By Katina Curtis
Three Liberal MPs have called for cross-party collaboration to work out a compromise proposal for an integrity commission, with Celia Hammond adding her voice to colleagues Bridget Archer and John Alexander.
On the final sitting day before Parliament rises for a six-week pre-budget break, retiring Sydney MP Mr Alexander said it was “time to stop bashing heads and put heads together” on a federal anti-corruption watchdog.
Prime Minister Scott Morrison announced in December 2018 he would create a Commonwealth integrity commission, noting work on it had been underway since January that year. The government released an exposure draft bill in November 2020 but is yet to formally put it to Parliament, despite taking it as a promise to the 2019 election.
The government’s model has been widely criticised by experts, lawyers, Labor and crossbenchers.
Mr Alexander, the member for Bennelong who is stepping down at the coming federal election, called for a multi-party group led by independent MP Helen Haines and involving the government and Labor to work out a compromise proposal.
Ms Hammond, the member for Curtin who was stuck in Western Australia during the parliamentary sitting, said there were many models of anti-corruption commission around the country that could be learned from.
“Everybody’s got a different idea of what should be in the model,” she told The Sydney Morning Herald and The Age.
“It is something that we should be trying to reach agreement on.

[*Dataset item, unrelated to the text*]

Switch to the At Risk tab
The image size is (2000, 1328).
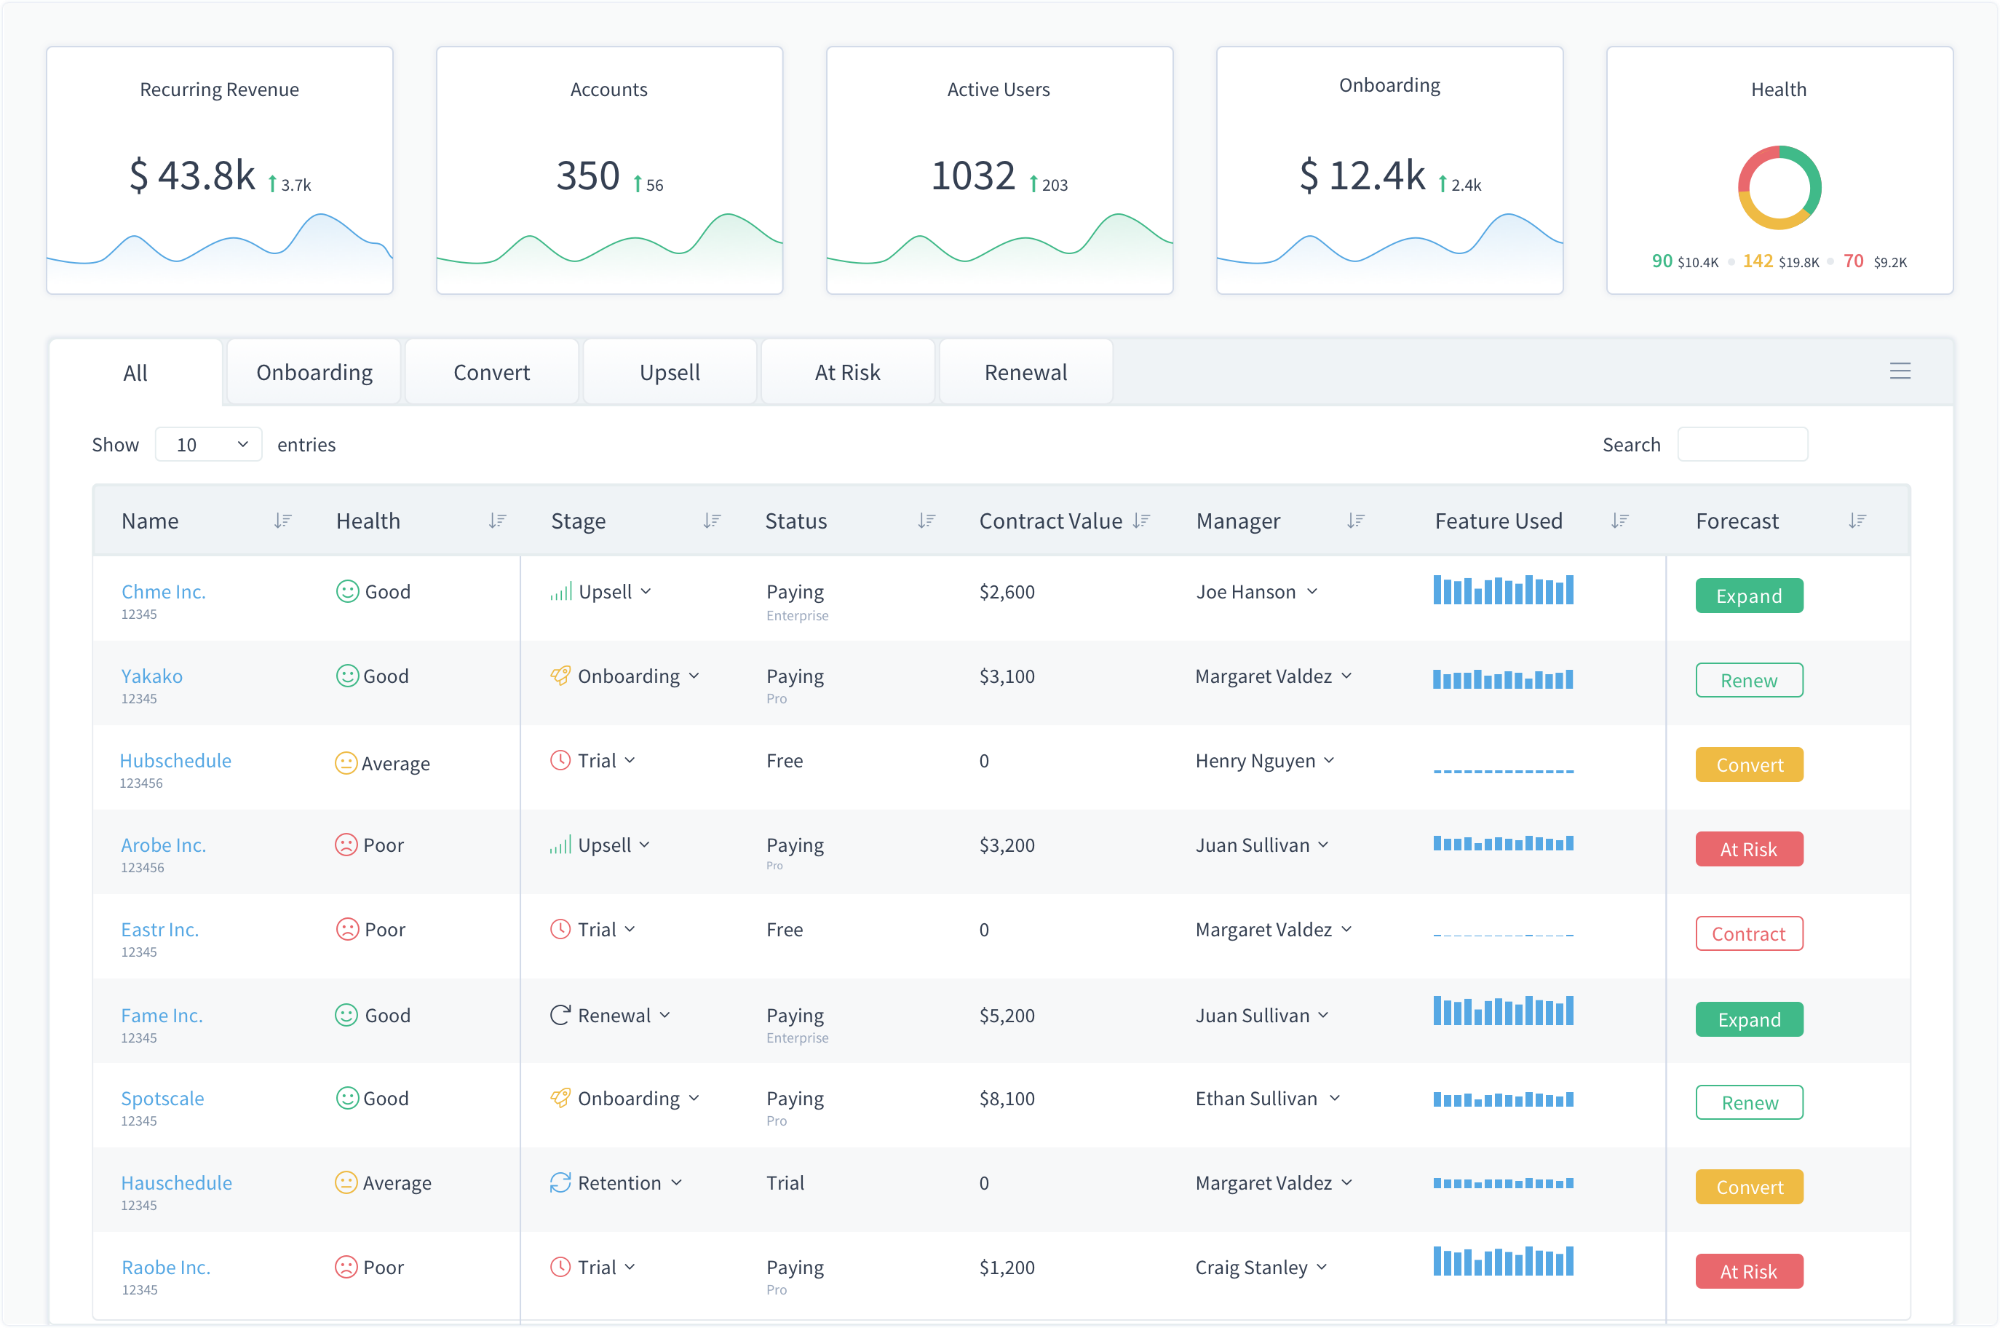click(847, 371)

We should enact one, whether it’s this Parliament or the start of the next Parliament.”
Mr Alexander said the issue had been a political football for too long, with each side “happier to score political points than to get the job done”.

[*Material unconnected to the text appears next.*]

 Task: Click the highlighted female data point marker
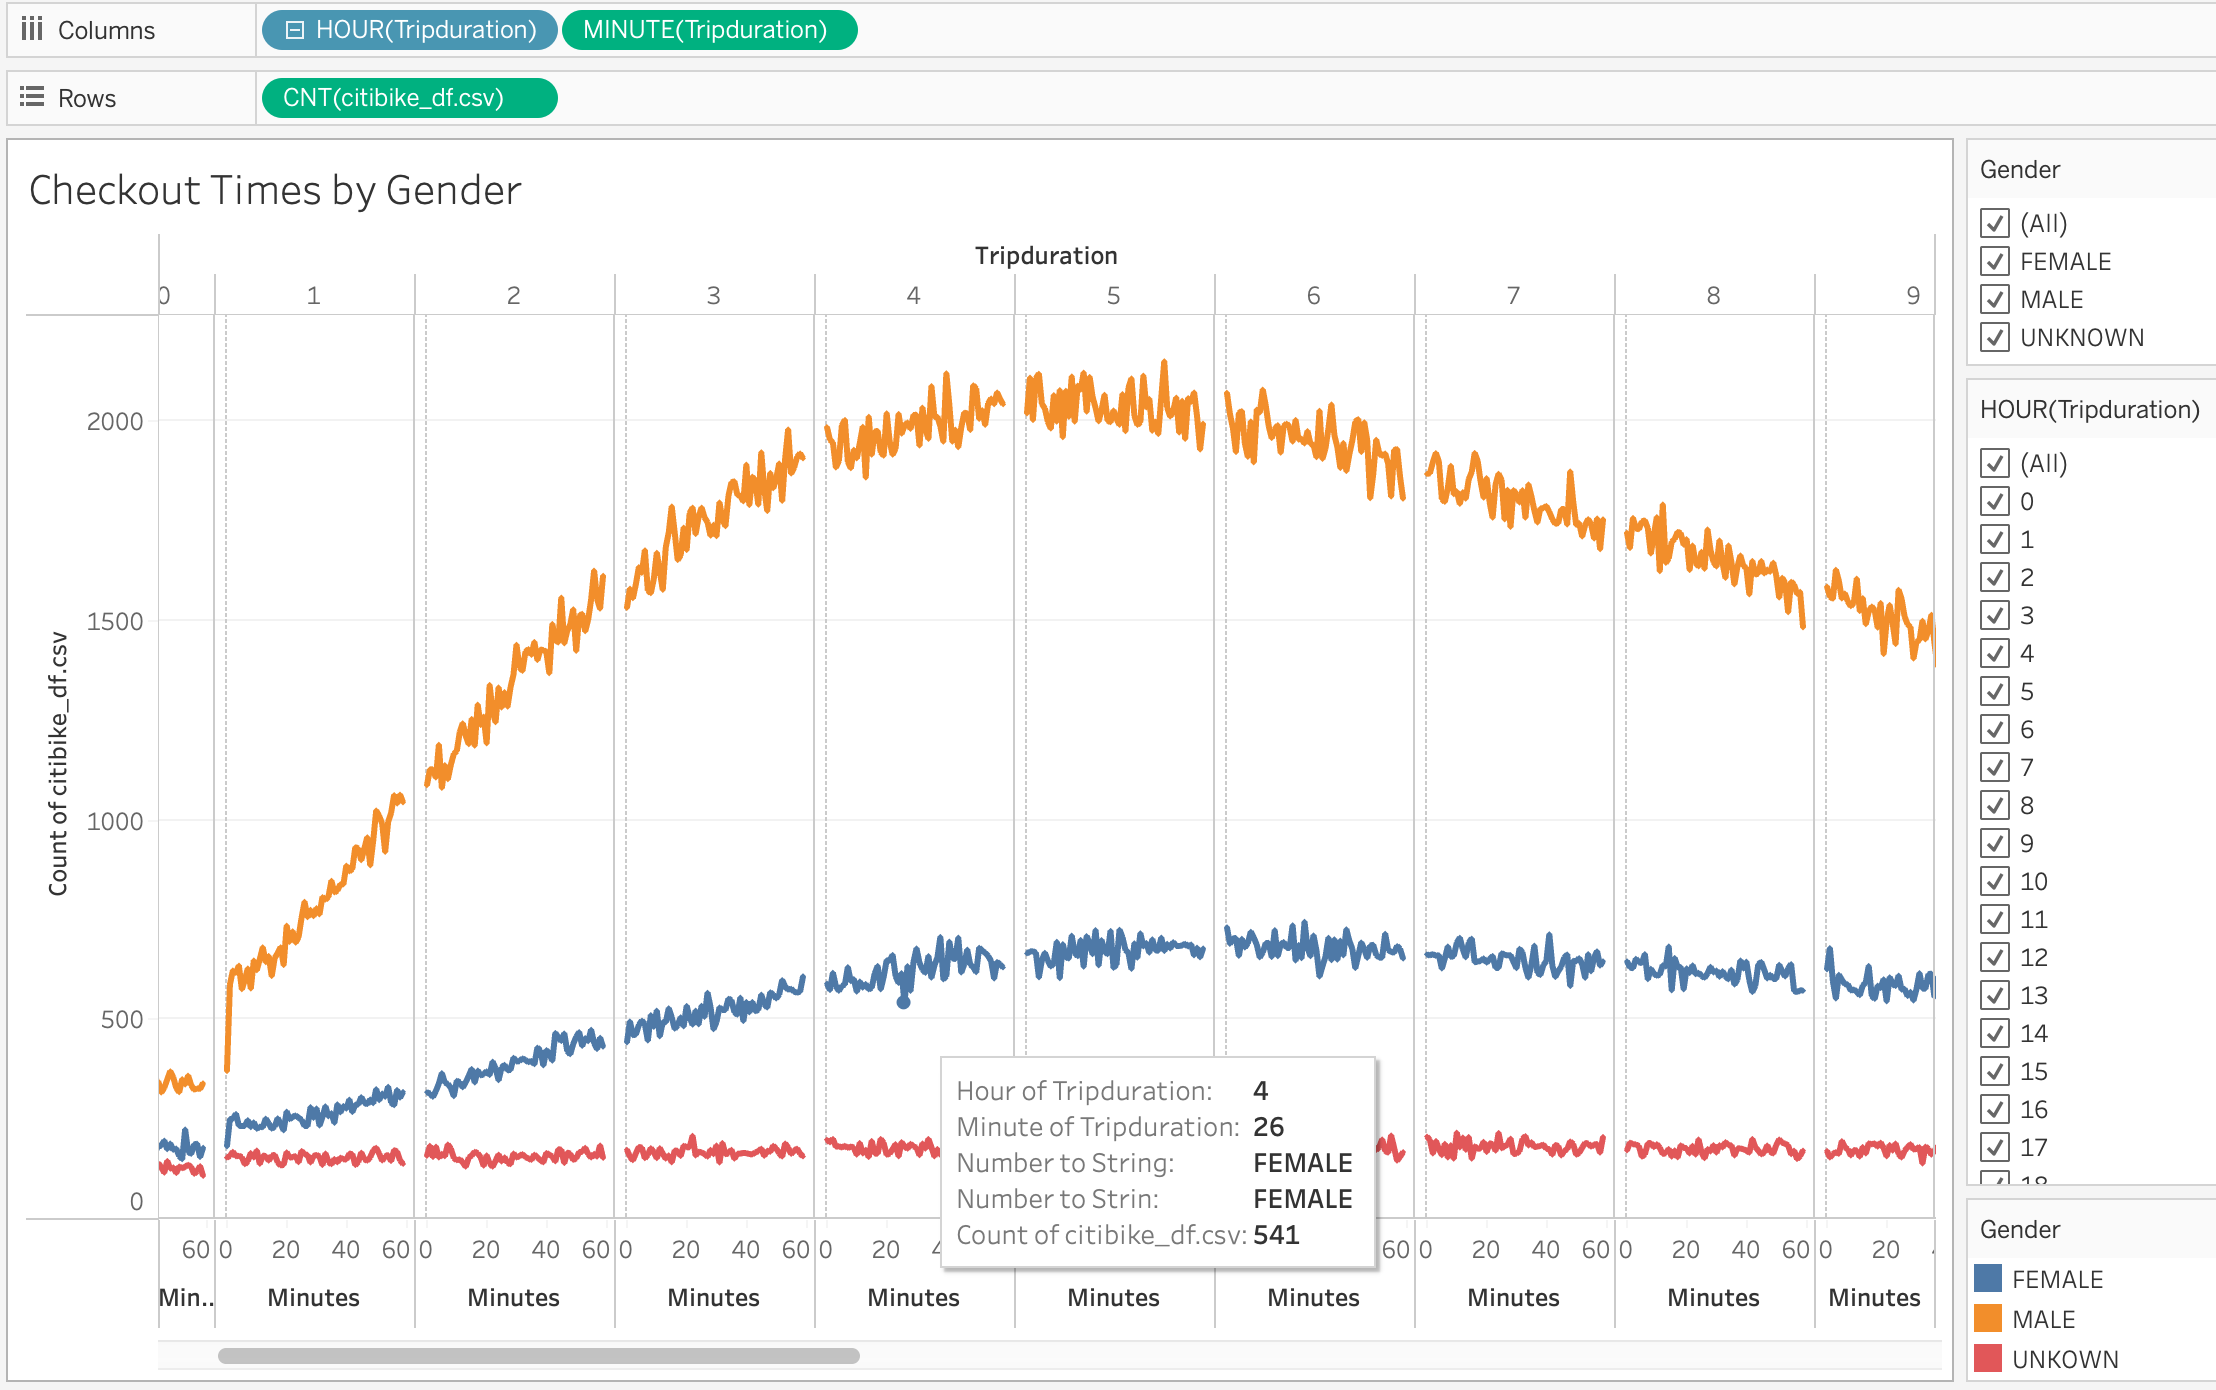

“A properly working parliament requires trust, honesty and integrity. It is clear that our standing in the public has taken a bashing because these key attributes are in question,” he said during debate in the House of Representatives on Thursday.
“We need a federal ICAC so we can take action.”

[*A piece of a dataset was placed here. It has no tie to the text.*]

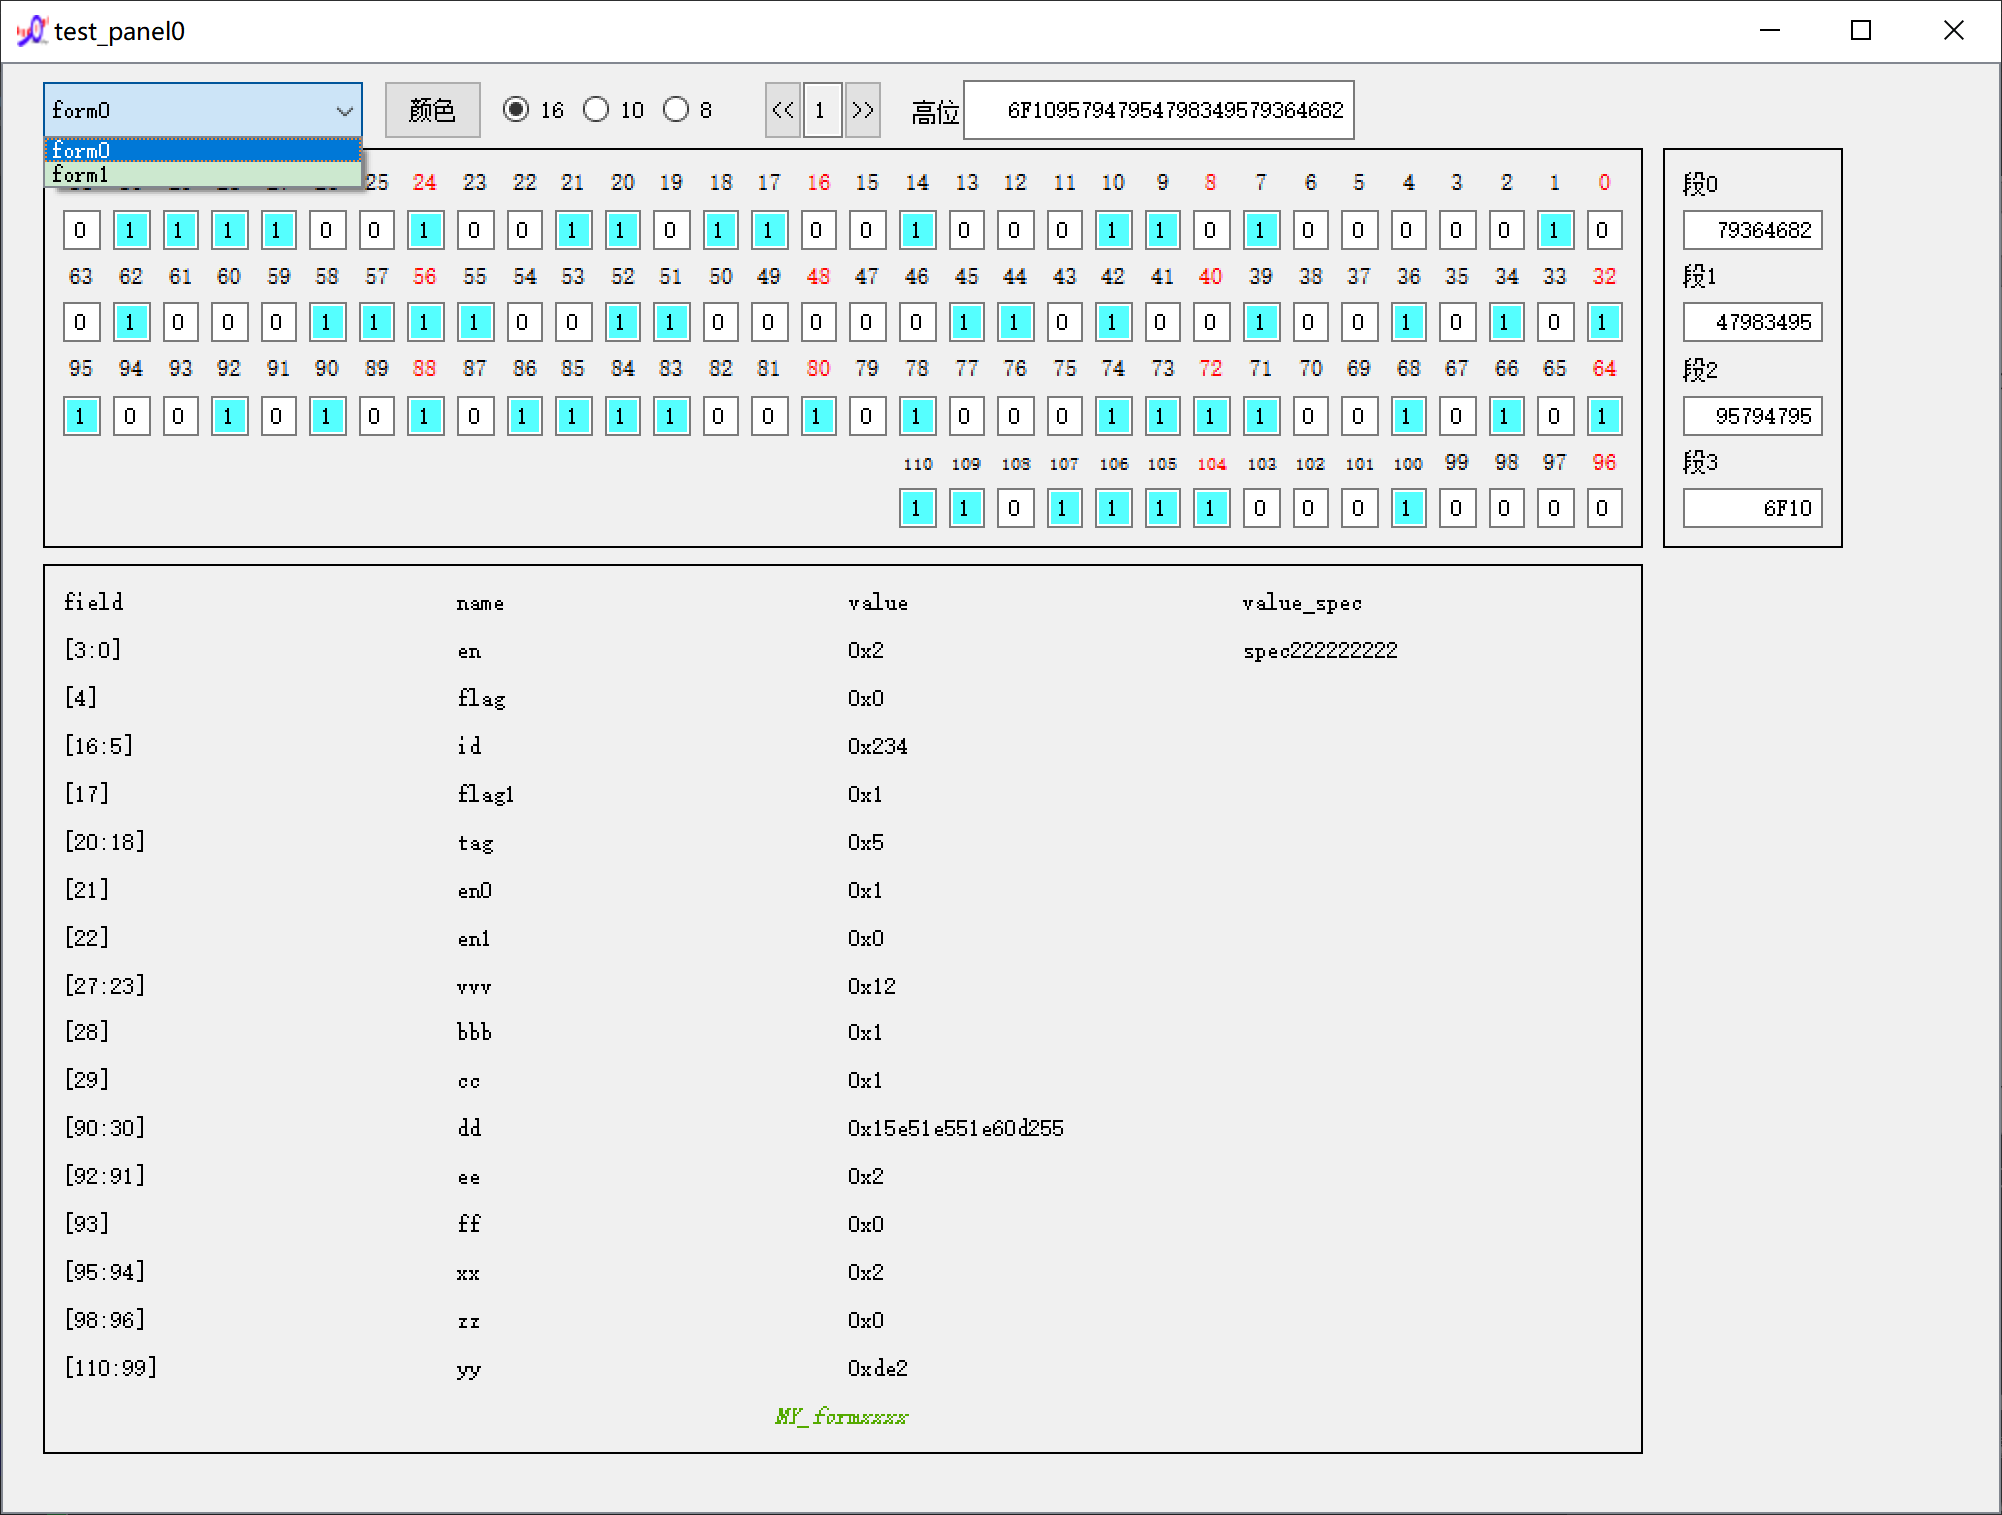
Task: Click the previous page double-arrow button
Action: click(783, 110)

Afterwards, he said while he believed Australia’s leaders had a high level of honesty and integrity, “it’s become a sport to denigrate each other’s credibility”.
He invoked the spirit of cooperation between former opposing leaders Robert Menzies and Arthur Calwell, who used to meet regularly outside of Parliament to find common ground on issues in order to make progress.
“[Prime Minister Scott Morrison] will say we’ve put this incredible document together, it’s got hundreds of hundreds of pages and there hasn’t been a genuine response from the other side,” Mr Alexander said.
“My view is that there’s not enough goodwill and good faith between the parties to engage with each other honestly, set politics aside and actually work on getting something that will serve the Australian people better.”
Ms Archer, who represents the Tasmanian seat of Bass, agreed with Mr Alexander there must be a multi-partisan approach for any integrity commission to succeed.
“It will not create the institution that is necessary if there is a ‘my idea is better than your idea’ approach,” she told Parliament.
She later said: “I’ve continued to have those discussions over summer, and they had been met in good faith. But I don’t think that we are going to get [it] in this term of Parliament.
“I would just urge all parties to put the politics aside and come back here to the 47th Parliament in good faith and get this done.”
Late last year, Ms Archer crossed the floor to back a move by Dr Haines to bring on debate on her proposal for an integrity commission.
Dr Haines said on Thursday the government and Mr Morrison had taken her and voters for a ride, conducted “clearly fake consultation” on legislation that led to no changes to a draft bill and ran down the clock towards the election by insisting they would not introduce any bill that did not have the support of Labor.
“[Mr Morrison] has never applied that standard to any other legislation,” she told Parliament.
“He played the public for a patsy, but they are smarter than that. Make no mistake: this is a deliberate decision by the Prime Minister to avoid accountability.”
With just two sitting days of both chambers of Parliament left before the election, Dr Haines doesn’t expect the promise the government made to create an integrity commission to be kept.